← Atlas Class

Sandbox / Capability

A controlled allowlist of tools per agent scope, enforced at availability level. Forced by trust delegation: a delegate must not receive more authority than it needs.

A sandbox, in the agent runtime sense, is a controlled allowlist of tools that defines the maximum permitted surface for a given agent scope, enforced through trust delegation rather than convention.

Mechanics

Each agent scope carries a capability set: the explicit collection of tools it may invoke. Anything outside that set is inaccessible, not merely discouraged. The constraint is additive by allowlist, not subtractive by blocklist, which means the default posture is denial. An agent receives only what has been explicitly granted to it by the delegating authority above it in the trust chain.

Concrete members of this class include:

  • Custom agent tool restrictions -- when a custom agent is defined, its permitted tools are enumerated at configuration time, forming an instance of this primitive.
  • Bash wildcards -- patterns such as Bash(git *) that grant access to a subset of a tool's invocation space are themselves capability instances, scoping a single tool rather than a whole toolset.

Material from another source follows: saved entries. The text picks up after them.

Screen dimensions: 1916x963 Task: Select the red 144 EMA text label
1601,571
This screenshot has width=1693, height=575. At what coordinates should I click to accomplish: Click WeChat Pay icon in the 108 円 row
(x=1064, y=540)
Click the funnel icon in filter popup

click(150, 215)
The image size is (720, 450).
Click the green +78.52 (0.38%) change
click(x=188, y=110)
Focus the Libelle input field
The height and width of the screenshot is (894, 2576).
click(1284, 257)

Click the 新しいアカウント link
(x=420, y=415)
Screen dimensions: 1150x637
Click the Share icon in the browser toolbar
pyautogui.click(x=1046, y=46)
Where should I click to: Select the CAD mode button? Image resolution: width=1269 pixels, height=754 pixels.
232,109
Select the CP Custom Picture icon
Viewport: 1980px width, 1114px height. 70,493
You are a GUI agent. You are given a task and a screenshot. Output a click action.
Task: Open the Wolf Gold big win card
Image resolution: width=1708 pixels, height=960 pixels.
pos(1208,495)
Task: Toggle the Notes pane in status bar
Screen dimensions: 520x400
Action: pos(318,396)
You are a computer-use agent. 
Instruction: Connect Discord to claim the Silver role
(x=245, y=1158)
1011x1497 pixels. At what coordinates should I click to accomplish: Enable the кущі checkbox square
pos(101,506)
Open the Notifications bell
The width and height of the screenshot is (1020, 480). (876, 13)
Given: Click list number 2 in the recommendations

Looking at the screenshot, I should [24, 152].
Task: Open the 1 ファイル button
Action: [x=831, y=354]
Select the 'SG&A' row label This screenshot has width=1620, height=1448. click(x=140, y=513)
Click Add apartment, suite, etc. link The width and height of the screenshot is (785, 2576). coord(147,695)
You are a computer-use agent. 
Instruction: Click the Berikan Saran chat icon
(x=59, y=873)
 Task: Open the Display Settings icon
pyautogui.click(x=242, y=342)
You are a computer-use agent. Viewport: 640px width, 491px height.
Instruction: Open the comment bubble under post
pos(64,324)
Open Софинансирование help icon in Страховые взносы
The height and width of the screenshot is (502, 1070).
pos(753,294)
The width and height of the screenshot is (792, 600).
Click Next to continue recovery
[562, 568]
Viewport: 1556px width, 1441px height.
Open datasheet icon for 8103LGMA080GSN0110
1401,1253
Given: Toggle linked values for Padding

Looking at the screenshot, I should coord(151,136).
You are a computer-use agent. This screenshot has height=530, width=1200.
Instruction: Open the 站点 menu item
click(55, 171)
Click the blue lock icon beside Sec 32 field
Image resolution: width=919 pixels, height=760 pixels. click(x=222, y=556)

Both are instances of the same primitive class: a named, bounded allowlist whose membership is determined before the agent runs.

Forced-by Constraint

The allowlist is not advisory. It is forced by trust delegation: the granting scope cannot give more authority than it holds, and the receiving scope cannot exceed what it was given. This makes capability sets composable downward and non-escapable upward. A subagent spawned by a restricted agent inherits at most the parent's capability set; it cannot bootstrap broader permissions from within the session.

This structural property is what distinguishes a sandbox from a guideline or a soft policy.

Caveats

The above is derived from changelog evidence and has not been verified against a live runtime. The precise enforcement boundary -- whether capability checks occur at the harness layer, the model layer, or both -- is not confirmed by the available sources. Claims here should be read as a working model, not a proved invariant.

The wildcard syntax for tool scoping (e.g. Bash(git *)) is attested as a capability primitive, but the full grammar of wildcard patterns and their edge cases is not documented in the source material.

Why It Matters

Without a capability primitive, trust delegation collapses to an honour system. The sandbox class is what makes agent decomposition legible: you can read a custom agent definition and know, structurally, what it can and cannot do. That inspectability is the precondition for safe delegation at scale.